(Problem to work on): Copy the records word for word, from the line with "This screenshot has height=785, width=1512." to the line with "will click(542, 805).", including both of those lines.

(Recorded information):
◆ ◆ ◆

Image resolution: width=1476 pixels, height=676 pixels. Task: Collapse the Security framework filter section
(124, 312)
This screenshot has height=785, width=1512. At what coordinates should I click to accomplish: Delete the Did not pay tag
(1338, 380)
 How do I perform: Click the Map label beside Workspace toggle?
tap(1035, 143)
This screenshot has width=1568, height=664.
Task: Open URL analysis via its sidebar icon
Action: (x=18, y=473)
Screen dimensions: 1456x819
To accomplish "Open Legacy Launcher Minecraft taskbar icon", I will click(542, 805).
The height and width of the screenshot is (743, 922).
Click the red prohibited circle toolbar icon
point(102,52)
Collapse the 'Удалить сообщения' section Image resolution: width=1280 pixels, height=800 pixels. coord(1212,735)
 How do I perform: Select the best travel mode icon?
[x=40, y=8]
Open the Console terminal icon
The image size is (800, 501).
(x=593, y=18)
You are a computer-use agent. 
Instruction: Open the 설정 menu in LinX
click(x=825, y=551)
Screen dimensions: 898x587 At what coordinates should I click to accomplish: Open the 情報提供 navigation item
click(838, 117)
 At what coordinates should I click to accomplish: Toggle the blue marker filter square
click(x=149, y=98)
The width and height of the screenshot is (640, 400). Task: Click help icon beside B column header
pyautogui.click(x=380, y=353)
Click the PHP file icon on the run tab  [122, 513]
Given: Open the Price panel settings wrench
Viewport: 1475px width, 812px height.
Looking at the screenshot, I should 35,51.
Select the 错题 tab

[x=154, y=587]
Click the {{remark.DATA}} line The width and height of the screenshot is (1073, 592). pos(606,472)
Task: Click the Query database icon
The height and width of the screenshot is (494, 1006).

◆ ◆ ◆

(Complete answer):
This screenshot has height=785, width=1512. At what coordinates should I click to accomplish: Delete the Did not pay tag
(1338, 380)
 How do I perform: Click the Map label beside Workspace toggle?
tap(1035, 143)
This screenshot has width=1568, height=664.
Task: Open URL analysis via its sidebar icon
Action: (x=18, y=473)
Screen dimensions: 1456x819
To accomplish "Open Legacy Launcher Minecraft taskbar icon", I will click(542, 805).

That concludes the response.